Task instructions
All lines from the one with "栄養指導 (224, 1665)" to the end of the material, both included, are to be written out exactly and without anything else.
──────── Input ────────
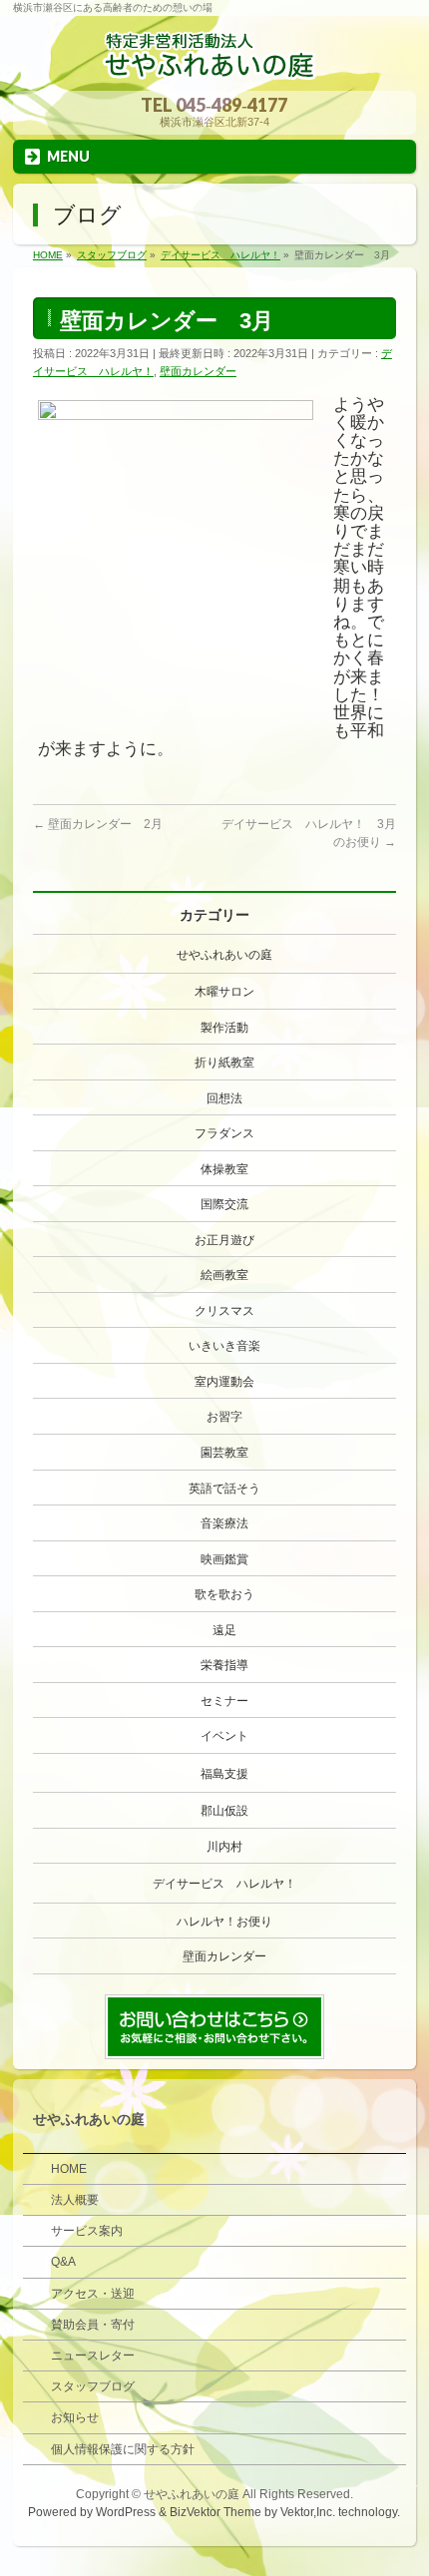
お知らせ (75, 2417)
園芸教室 (224, 1453)
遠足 (224, 1630)
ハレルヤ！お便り (224, 1922)
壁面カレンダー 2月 (98, 824)
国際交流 (224, 1204)
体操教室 (224, 1169)
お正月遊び (224, 1240)
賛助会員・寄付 (93, 2325)
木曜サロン (224, 992)
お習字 (224, 1417)
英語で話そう (224, 1489)
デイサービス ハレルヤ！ (224, 1884)
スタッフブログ (93, 2386)
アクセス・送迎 (93, 2294)
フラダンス (224, 1133)
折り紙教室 (224, 1063)
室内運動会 (224, 1382)
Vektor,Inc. (307, 2512)
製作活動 (224, 1028)
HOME (69, 2169)
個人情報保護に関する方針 (123, 2449)
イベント (224, 1736)
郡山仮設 (224, 1811)
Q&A (63, 2262)
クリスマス (224, 1311)
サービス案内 (87, 2231)
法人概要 (75, 2200)
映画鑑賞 (224, 1559)
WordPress (126, 2512)
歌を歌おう (224, 1594)
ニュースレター (93, 2355)
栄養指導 (224, 1665)
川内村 (224, 1847)
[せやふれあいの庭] (214, 69)
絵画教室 (224, 1275)
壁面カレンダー (198, 371)
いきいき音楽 (224, 1346)
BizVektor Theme (215, 2512)
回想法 (224, 1098)
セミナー (224, 1701)
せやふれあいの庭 (224, 955)
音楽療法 (224, 1523)
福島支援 (224, 1774)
────────
Exercise solution
栄養指導 (224, 1665)
川内村 (224, 1847)
[せやふれあいの庭] (214, 69)
絵画教室 (224, 1275)
壁面カレンダー (198, 371)
いきいき音楽 (224, 1346)
BizVektor Theme (215, 2512)
回想法 (224, 1098)
セミナー (224, 1701)
せやふれあいの庭 (224, 955)
音楽療法 (224, 1523)
福島支援 (224, 1774)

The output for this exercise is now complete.